Diagnostics for /Library/StagedExtensions/System/Library/Extensions/heimdall.kext:
Warnings:
    Personality CFBundleIdentifier differs from containing kext's (not necessarily a mistake, but rarely done):
        GalaxyS
        GalaxyS2
        DroidCharge

oder auch

Memory allocation failure.
/Library/StagedExtensions/System/Library/Extensions/70F75E81-D822-4E69-9103-8CD2A0EAE699.kext does not appear in strict exception list for architecture: x86_64
Untrusted kexts are not allowed

Nachdem ich mich ein wenig umgeschaut habe, war klar: weg mit den Kexts, werden nicht benötigt.

Kernel Extensions löschen

Will man diese Kexts also nicht nutzen und loswerden, dann stößt man auf ein Problem: aufgrund der SIP können diese nicht einfach gelöscht werden.

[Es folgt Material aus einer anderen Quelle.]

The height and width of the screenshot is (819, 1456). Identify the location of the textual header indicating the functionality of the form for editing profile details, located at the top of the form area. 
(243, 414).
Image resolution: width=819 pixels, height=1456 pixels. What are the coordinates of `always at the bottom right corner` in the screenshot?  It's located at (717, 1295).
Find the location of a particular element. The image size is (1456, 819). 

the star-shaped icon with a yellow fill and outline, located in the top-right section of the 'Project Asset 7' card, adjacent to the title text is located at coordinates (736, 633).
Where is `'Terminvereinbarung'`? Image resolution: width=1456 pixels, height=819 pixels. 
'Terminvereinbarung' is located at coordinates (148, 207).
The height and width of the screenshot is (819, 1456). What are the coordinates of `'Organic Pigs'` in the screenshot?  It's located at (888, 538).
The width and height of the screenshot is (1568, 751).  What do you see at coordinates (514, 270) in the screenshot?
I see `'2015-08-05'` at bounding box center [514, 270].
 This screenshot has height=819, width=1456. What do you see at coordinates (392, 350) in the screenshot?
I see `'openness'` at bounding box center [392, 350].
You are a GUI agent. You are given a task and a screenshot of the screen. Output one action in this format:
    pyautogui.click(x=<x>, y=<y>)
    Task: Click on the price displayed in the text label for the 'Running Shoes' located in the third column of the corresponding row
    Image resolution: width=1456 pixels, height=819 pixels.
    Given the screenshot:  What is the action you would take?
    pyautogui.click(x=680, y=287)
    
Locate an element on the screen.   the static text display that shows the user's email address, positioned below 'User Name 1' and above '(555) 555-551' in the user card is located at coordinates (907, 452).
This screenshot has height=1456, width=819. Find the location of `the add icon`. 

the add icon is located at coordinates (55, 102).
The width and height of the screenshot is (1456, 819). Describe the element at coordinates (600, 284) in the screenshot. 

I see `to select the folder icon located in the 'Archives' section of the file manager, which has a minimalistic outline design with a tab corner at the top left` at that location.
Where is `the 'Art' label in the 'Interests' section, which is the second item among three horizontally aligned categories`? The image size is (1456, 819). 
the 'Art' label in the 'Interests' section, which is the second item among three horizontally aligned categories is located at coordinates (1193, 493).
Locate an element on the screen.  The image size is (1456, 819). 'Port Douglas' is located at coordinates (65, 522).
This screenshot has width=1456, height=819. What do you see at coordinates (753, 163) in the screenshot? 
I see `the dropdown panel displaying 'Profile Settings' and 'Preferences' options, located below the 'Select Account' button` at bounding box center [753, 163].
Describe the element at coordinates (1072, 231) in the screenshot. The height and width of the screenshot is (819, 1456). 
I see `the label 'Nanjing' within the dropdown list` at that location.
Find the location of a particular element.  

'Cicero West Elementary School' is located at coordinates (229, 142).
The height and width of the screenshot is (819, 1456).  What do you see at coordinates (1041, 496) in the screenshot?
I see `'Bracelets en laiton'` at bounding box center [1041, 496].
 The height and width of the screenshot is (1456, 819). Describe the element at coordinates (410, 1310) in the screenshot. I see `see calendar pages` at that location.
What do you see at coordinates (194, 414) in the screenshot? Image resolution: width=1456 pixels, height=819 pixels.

Aber dafür gibt es dankenswerterweise ein binary von Apple:

sudo kextcache --clear-staging

Und schwupps ist der Ordner leer. Toll! Reboot und was sehe ich da: alles wieder wie vorher… Kopf => Wand. Okay das war noch nicht die Lösung, der Ordner wird bei jedem Reboot wiederhergestellt.

Dann ein Stück tiefer graben und rausfinden, dass Kexts in den folgenden Ordnern gespeichert werden :

  • /System/Library/Extensions
  • /Library/Extensions

Neu installierte Kexts werden also zunächst in /Library/StagedExtensions gespeichert und nach Freigabe durch den Benutzer in einen der Ordner verschoben. Wurde dies unter einer alten MacOS Version gemacht, so kann es sein das bei einem Neustart der Kernel auf diese Dateien trifft, sie aber ablehnt da sie nicht mit den neuesten Sicherheitsrichtlinien kompatibel sind. In solch einem Fall werden sie ungekehrt wieder nach /Library/StagedExtensions kopiert.

Wie werden wir sie also dauerhaft los? Spannenderweise kann man mit sudo Berechtigung Kexts auf dem Ordner /System/Library/Extensions löschen.

Also neuer Versuch:

sudo rm -rf /System/Library/Extensions/heimdall.kext

Das ganze wiederholen für alle überflüssigen Kexts und dann

sudo kextcache --clear-staging

Jetzt noch ein finaler Reboot … UND: die kexts sind wirklich weg!

Und wer jetzt heiß ist auf noch mehr technische Informationen, dem sei der Blogbeitrag Secure Kernel Extension Loading ans Herz gelegt!